Why did that cocktail waitress get to sleep with Tiger for 2 years, and all I ever got for living in Whorelando for five years is a couple of pictures with Joey Fatone
Girl in my class with fire painted on her face. I. need. that. weed.
She had a little wicker basket of condoms by her bed. Disturbing yet convenient.
Bob the builder, bob the uilder bob the builder bbbbbbbbbbbbbbbbjbbbbbiotch!pp!!!!
We need you. We already made it on global news and are drunk at the election party.
Also, hurry up because I don't like drinking alone. I'm still doing it, but I don't like it.
We're looking for the removeable roof from her Miata. Winner gets a 40.
Had a grope session with a girl who looked like my Mom and had the same name as her as well. I think therapy is in order.
and then at some point during the night I ended up holding a baby
Why was a baby at a karaoke bar, and were you wasted?
only slightly. thats not the point. it was a cute baby.
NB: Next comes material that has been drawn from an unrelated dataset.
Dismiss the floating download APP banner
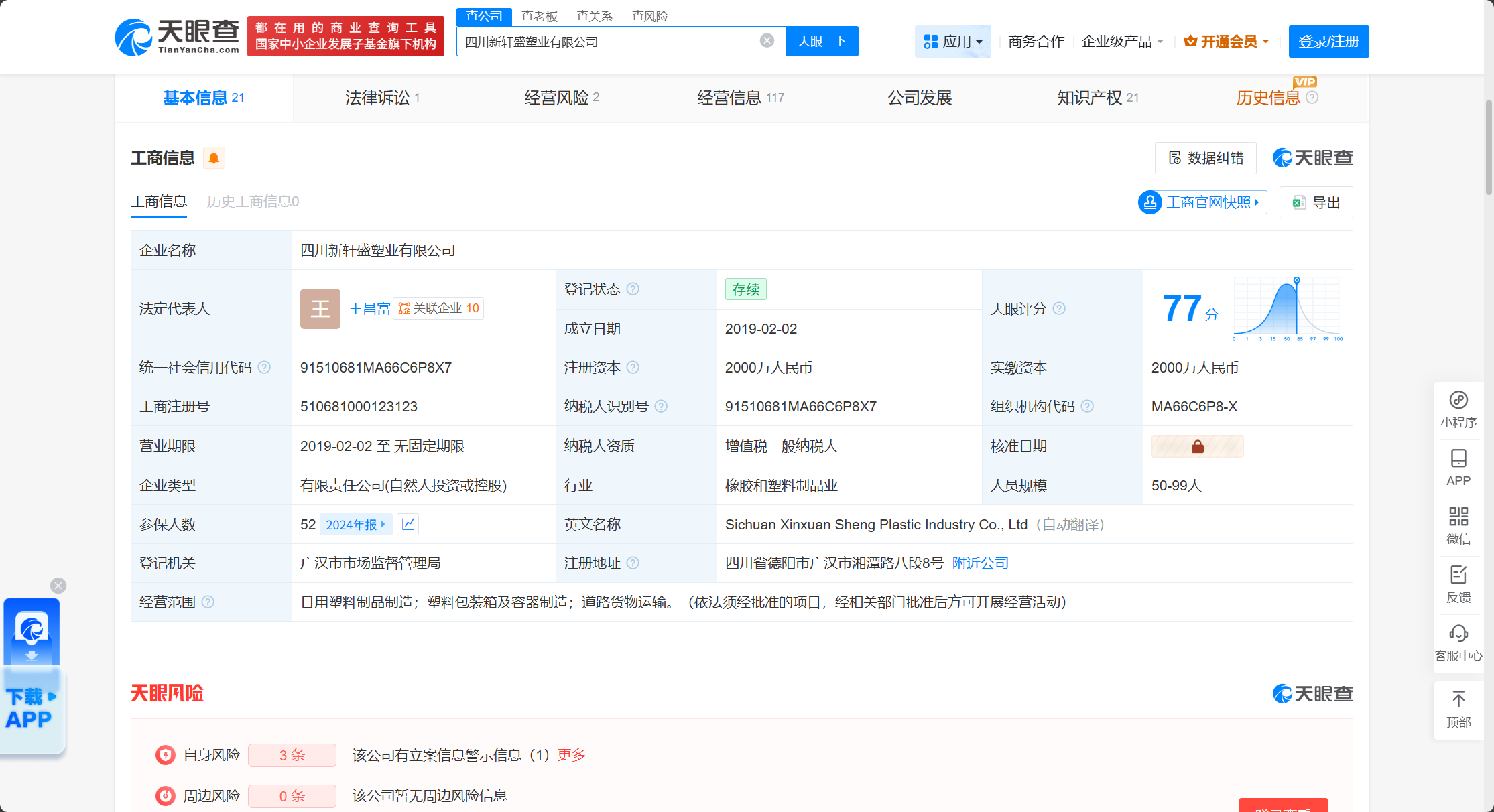This screenshot has width=1494, height=812. pos(58,586)
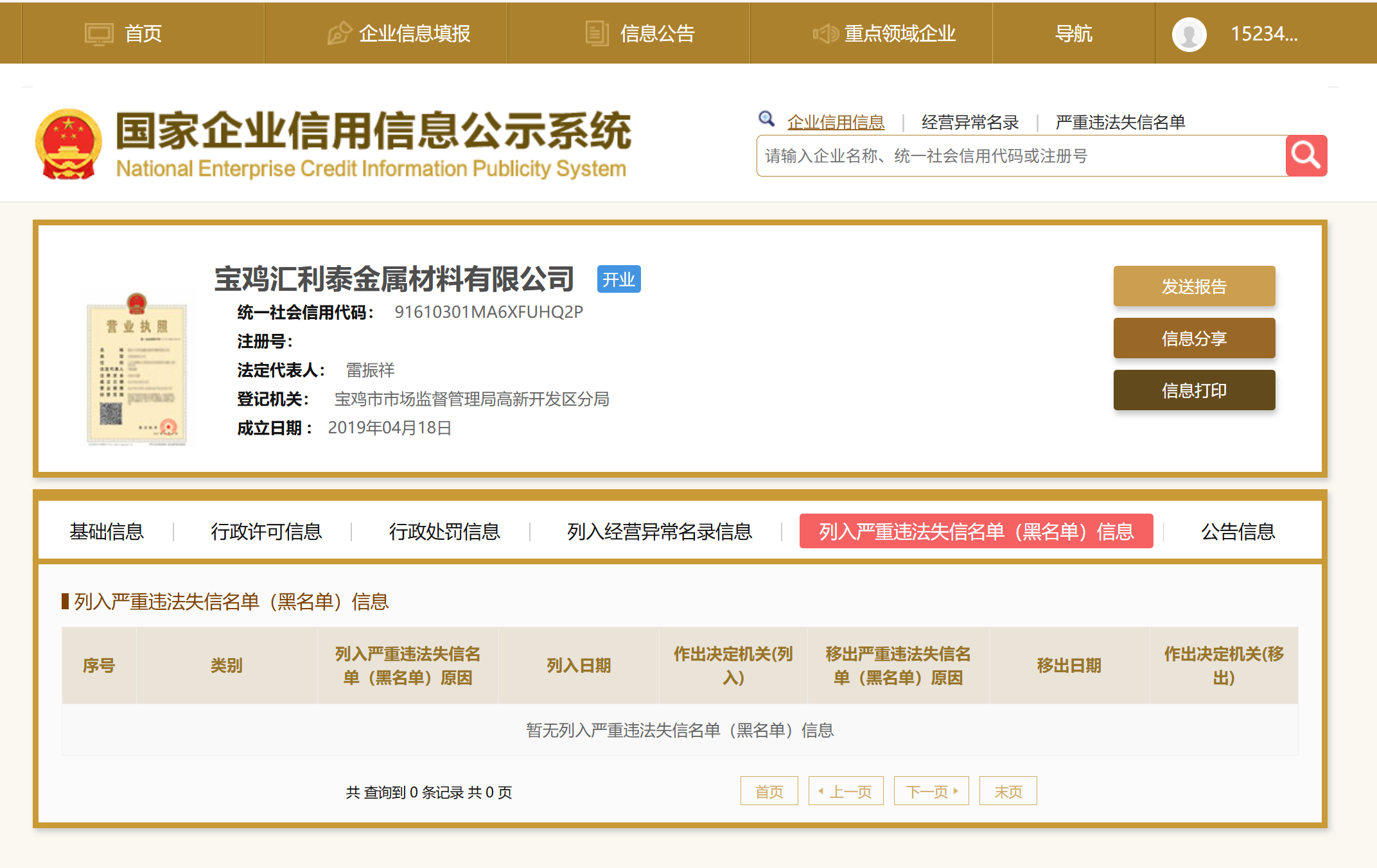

Well someone is clearly not winning the parent of the year award here
I thought I was bad, the girl next to me on the bench was feeding a bush a hamburger and introduced me. Only at lollapalooza.
Watching Rudolph while stoned is practically a religious experience.
My goal is to have my roommate find me sprawled out in the middle of my floor naked and passed out. Maybe with some Alfredo chicken hanging out of my mouth. I don't know, we'll see where this goes.
Emergency. I brought a boy home and we fell asleep, but I just woke up to him peeing against my bedroom wall. So I brought him to the bathroom but he fell over and he's sleeping in the tub. Can I leave him there? Because that's what I've done.
Better the hardwood than the carpet, right?
I'm pretty sure that waking up butt ass naked with a bottle of 151 and a note that said "I didn't want to wake you up, but thanks" proves I had a good time....god bless America
so all I remember is hig-fiving the cop and then sprinting away. considering I'm not in jail, I count that as a win.